А староста вежливо осклабился, после чего вернулся к бумагам.
— Похоже, одна рука, — сказал он негромко, размышляя. — Очень похоже... очень.
— Это я писал, — предупредила Федька.
Староста вскинул глаза:
— Оба раза?
— Нет, только выписку.
— Поразительно, — пробормотал он, уставившись на Федьку с таким же сдержанным, затаённым изумлением, с каким воевода разглядывал под стеклом муху.
— Что мне писать в дело? — недовольно спросил Сенька Куприянов.
— Пиши, — запнувшись, объявил затем староста твёрдо: — Пиши: староста торговой площади подьячих Макар Мошков, посмотрев подлинную челобитную и список с неё, и письмо и с письмом складывая, сказал, что подлинная челобитная со списком не одна рука. И к той своей сказке староста площадных подьячих Макар Мошков руку приложил.
— Ты же говорил похоже, — возразил воевода.
— Похоже, да не то.
— Ничего это не меняет, — торопливо вставил Евтюшка, о котором Федька едва не забыла. — Все считают, рука одна.
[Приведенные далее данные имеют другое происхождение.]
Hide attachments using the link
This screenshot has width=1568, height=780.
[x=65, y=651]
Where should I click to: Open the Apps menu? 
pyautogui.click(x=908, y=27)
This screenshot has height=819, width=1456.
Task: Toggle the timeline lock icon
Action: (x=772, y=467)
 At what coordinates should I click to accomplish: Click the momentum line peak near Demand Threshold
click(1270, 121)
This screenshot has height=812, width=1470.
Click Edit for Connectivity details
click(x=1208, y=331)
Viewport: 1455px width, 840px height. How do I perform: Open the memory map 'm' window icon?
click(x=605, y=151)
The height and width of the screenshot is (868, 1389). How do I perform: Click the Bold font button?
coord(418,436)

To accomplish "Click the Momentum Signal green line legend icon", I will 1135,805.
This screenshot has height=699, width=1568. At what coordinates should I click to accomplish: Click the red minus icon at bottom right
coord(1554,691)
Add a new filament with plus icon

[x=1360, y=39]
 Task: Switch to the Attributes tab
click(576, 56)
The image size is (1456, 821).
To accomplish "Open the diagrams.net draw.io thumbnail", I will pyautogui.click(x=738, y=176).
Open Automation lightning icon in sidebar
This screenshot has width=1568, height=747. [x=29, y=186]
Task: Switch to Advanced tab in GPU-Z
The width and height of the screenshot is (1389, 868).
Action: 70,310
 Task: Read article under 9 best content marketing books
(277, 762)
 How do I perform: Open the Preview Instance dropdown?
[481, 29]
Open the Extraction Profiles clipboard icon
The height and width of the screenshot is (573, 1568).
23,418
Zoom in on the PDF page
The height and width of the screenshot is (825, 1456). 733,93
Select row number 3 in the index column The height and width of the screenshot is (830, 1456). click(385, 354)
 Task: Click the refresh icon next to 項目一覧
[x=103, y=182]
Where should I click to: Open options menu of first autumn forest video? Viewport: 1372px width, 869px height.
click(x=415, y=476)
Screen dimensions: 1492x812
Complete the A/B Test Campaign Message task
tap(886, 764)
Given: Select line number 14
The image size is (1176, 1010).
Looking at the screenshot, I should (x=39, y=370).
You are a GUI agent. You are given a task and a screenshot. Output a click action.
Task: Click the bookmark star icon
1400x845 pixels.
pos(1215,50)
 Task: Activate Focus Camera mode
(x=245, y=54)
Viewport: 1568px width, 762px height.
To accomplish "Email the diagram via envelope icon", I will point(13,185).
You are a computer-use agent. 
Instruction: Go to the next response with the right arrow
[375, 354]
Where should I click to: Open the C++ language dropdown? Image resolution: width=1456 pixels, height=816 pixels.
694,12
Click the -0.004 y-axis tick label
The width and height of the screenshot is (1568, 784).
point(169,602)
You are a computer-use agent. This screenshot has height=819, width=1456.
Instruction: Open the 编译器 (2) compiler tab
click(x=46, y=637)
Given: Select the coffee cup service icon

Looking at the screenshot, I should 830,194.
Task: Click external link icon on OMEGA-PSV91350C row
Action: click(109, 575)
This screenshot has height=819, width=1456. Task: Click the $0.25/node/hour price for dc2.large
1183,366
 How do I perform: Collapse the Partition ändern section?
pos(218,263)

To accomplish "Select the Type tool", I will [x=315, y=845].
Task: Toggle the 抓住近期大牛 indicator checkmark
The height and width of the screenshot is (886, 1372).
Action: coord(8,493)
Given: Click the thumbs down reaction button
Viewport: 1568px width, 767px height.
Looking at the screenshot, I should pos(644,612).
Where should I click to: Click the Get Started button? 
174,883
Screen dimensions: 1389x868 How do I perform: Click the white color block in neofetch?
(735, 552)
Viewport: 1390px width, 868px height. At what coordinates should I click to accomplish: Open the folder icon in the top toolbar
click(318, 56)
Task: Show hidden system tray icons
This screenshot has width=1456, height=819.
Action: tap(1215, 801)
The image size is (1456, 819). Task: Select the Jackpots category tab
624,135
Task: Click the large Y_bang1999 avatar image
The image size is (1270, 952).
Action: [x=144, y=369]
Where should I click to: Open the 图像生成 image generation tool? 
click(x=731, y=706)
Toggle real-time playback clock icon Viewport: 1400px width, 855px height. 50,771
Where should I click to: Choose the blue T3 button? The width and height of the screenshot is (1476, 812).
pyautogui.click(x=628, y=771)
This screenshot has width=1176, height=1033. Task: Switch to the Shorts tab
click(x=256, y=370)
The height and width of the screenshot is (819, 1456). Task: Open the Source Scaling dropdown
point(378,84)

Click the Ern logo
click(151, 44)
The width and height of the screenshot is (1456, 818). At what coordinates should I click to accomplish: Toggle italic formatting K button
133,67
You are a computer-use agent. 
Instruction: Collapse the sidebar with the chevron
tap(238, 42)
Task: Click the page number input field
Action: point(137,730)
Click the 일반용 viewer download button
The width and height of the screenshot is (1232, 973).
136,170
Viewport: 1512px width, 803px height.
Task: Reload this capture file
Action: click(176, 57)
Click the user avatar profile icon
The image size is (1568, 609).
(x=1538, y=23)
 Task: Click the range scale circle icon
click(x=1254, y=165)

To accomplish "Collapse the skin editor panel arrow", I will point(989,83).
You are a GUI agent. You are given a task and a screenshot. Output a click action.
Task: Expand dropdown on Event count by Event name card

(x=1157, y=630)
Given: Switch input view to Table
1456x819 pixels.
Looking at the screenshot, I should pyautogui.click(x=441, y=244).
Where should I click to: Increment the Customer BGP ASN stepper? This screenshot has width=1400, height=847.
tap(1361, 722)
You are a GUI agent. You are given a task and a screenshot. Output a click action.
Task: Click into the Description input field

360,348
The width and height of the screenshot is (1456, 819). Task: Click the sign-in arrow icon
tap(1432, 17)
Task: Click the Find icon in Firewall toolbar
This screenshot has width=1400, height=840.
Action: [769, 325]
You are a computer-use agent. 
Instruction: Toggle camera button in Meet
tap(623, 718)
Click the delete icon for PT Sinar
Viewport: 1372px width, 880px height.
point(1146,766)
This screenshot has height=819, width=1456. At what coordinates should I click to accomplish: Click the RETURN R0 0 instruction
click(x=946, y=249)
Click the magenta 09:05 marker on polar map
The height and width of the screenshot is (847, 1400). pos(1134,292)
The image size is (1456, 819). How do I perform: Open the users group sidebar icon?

Макар Мошков, староста, в лице не изменился и на Евтюшку не глянул.
— Что скрывать, я писал, что тут скрывать, я не скрываю, — довольно-таки беспомощно повторяла Федька.
Воевода задумался. Все отошли от стола, сумятица кончилась, никто не решился бы теперь вставить слово без крайней на то нужды.
— Можно так сказать, — спросил воевода у старосты, — что рука хоть и разная, но человек, который список писал, подписывался под чужую руку нарочно?
— Именно так, — без колебаний согласился Макар, — не всякий заметит разницу. Да никто, считай, и не заметит.
— Запиши, — кивнул воевода Сеньке Куприянову.